Give back all of the records underneath exactly, with no omissions.

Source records

##########

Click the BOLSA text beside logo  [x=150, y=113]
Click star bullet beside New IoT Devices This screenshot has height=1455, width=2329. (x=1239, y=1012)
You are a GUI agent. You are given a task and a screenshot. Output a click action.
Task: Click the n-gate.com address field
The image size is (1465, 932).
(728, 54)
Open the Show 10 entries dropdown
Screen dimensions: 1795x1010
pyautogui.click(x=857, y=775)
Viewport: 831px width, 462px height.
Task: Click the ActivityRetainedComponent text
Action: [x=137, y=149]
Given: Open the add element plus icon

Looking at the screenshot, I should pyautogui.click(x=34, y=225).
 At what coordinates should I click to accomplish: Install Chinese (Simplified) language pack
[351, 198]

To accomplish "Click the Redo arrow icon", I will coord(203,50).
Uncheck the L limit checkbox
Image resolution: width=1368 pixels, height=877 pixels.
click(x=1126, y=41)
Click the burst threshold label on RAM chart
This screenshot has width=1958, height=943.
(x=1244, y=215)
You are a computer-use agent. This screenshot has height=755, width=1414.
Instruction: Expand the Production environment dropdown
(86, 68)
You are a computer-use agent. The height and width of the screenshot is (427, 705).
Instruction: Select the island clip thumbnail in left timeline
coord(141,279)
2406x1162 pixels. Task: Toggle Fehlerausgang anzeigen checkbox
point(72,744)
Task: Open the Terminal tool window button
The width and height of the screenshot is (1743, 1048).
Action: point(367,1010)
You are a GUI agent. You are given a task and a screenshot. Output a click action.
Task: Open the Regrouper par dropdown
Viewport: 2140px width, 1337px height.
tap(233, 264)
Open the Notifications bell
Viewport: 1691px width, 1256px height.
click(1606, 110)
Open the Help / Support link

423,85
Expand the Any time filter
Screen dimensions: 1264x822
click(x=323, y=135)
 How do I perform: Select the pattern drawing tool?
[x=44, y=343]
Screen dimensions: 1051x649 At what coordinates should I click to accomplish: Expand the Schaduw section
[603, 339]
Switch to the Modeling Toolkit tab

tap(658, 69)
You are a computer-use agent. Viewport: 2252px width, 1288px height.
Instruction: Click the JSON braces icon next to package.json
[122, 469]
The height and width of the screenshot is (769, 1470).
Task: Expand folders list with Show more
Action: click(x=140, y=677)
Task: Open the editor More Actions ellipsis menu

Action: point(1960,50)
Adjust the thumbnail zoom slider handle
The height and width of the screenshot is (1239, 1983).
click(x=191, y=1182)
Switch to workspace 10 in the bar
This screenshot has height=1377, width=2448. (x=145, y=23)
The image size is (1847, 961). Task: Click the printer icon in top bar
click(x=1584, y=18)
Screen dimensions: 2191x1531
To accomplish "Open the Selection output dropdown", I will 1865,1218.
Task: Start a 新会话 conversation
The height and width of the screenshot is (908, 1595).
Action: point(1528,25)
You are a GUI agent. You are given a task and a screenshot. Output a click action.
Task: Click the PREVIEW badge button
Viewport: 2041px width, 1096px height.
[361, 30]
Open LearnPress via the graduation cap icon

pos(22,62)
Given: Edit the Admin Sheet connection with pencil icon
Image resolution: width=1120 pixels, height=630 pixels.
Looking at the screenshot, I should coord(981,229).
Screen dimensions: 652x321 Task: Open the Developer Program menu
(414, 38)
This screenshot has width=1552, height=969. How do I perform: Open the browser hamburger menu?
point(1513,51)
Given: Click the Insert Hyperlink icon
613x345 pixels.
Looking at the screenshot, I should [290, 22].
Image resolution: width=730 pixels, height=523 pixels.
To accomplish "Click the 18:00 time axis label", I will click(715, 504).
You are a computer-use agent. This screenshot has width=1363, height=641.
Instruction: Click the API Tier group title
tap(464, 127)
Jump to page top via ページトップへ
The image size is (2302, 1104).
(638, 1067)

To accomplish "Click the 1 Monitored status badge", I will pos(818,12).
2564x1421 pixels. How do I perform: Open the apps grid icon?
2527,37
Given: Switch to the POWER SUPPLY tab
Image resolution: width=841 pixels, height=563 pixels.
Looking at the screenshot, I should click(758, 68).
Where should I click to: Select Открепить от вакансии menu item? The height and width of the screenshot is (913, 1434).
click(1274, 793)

##########

Answer box ::
Click the BOLSA text beside logo  [x=150, y=113]
Click star bullet beside New IoT Devices This screenshot has height=1455, width=2329. (x=1239, y=1012)
You are a GUI agent. You are given a task and a screenshot. Output a click action.
Task: Click the n-gate.com address field
The image size is (1465, 932).
(728, 54)
Open the Show 10 entries dropdown
Screen dimensions: 1795x1010
pyautogui.click(x=857, y=775)
Viewport: 831px width, 462px height.
Task: Click the ActivityRetainedComponent text
Action: [x=137, y=149]
Given: Open the add element plus icon

Looking at the screenshot, I should pyautogui.click(x=34, y=225).
 At what coordinates should I click to accomplish: Install Chinese (Simplified) language pack
[351, 198]

To accomplish "Click the Redo arrow icon", I will coord(203,50).
Uncheck the L limit checkbox
Image resolution: width=1368 pixels, height=877 pixels.
click(x=1126, y=41)
Click the burst threshold label on RAM chart
This screenshot has width=1958, height=943.
(x=1244, y=215)
You are a computer-use agent. This screenshot has height=755, width=1414.
Instruction: Expand the Production environment dropdown
(86, 68)
You are a computer-use agent. The height and width of the screenshot is (427, 705).
Instruction: Select the island clip thumbnail in left timeline
coord(141,279)
2406x1162 pixels. Task: Toggle Fehlerausgang anzeigen checkbox
point(72,744)
Task: Open the Terminal tool window button
The width and height of the screenshot is (1743, 1048).
Action: point(367,1010)
You are a GUI agent. You are given a task and a screenshot. Output a click action.
Task: Open the Regrouper par dropdown
Viewport: 2140px width, 1337px height.
tap(233, 264)
Open the Notifications bell
Viewport: 1691px width, 1256px height.
click(1606, 110)
Open the Help / Support link

423,85
Expand the Any time filter
Screen dimensions: 1264x822
click(x=323, y=135)
 How do I perform: Select the pattern drawing tool?
[x=44, y=343]
Screen dimensions: 1051x649 At what coordinates should I click to accomplish: Expand the Schaduw section
[603, 339]
Switch to the Modeling Toolkit tab

tap(658, 69)
You are a computer-use agent. Viewport: 2252px width, 1288px height.
Instruction: Click the JSON braces icon next to package.json
[122, 469]
The height and width of the screenshot is (769, 1470).
Task: Expand folders list with Show more
Action: click(x=140, y=677)
Task: Open the editor More Actions ellipsis menu

Action: point(1960,50)
Adjust the thumbnail zoom slider handle
The height and width of the screenshot is (1239, 1983).
click(x=191, y=1182)
Switch to workspace 10 in the bar
This screenshot has height=1377, width=2448. (x=145, y=23)
The image size is (1847, 961). Task: Click the printer icon in top bar
click(x=1584, y=18)
Screen dimensions: 2191x1531
To accomplish "Open the Selection output dropdown", I will 1865,1218.
Task: Start a 新会话 conversation
The height and width of the screenshot is (908, 1595).
Action: point(1528,25)
You are a GUI agent. You are given a task and a screenshot. Output a click action.
Task: Click the PREVIEW badge button
Viewport: 2041px width, 1096px height.
[361, 30]
Open LearnPress via the graduation cap icon

pos(22,62)
Given: Edit the Admin Sheet connection with pencil icon
Image resolution: width=1120 pixels, height=630 pixels.
Looking at the screenshot, I should coord(981,229).
Screen dimensions: 652x321 Task: Open the Developer Program menu
(414, 38)
This screenshot has width=1552, height=969. How do I perform: Open the browser hamburger menu?
point(1513,51)
Given: Click the Insert Hyperlink icon
613x345 pixels.
Looking at the screenshot, I should [290, 22].
Image resolution: width=730 pixels, height=523 pixels.
To accomplish "Click the 18:00 time axis label", I will click(715, 504).
You are a computer-use agent. This screenshot has width=1363, height=641.
Instruction: Click the API Tier group title
tap(464, 127)
Jump to page top via ページトップへ
The image size is (2302, 1104).
(638, 1067)

To accomplish "Click the 1 Monitored status badge", I will pos(818,12).
2564x1421 pixels. How do I perform: Open the apps grid icon?
2527,37
Given: Switch to the POWER SUPPLY tab
Image resolution: width=841 pixels, height=563 pixels.
Looking at the screenshot, I should click(758, 68).
Where should I click to: Select Открепить от вакансии menu item? The height and width of the screenshot is (913, 1434).
click(1274, 793)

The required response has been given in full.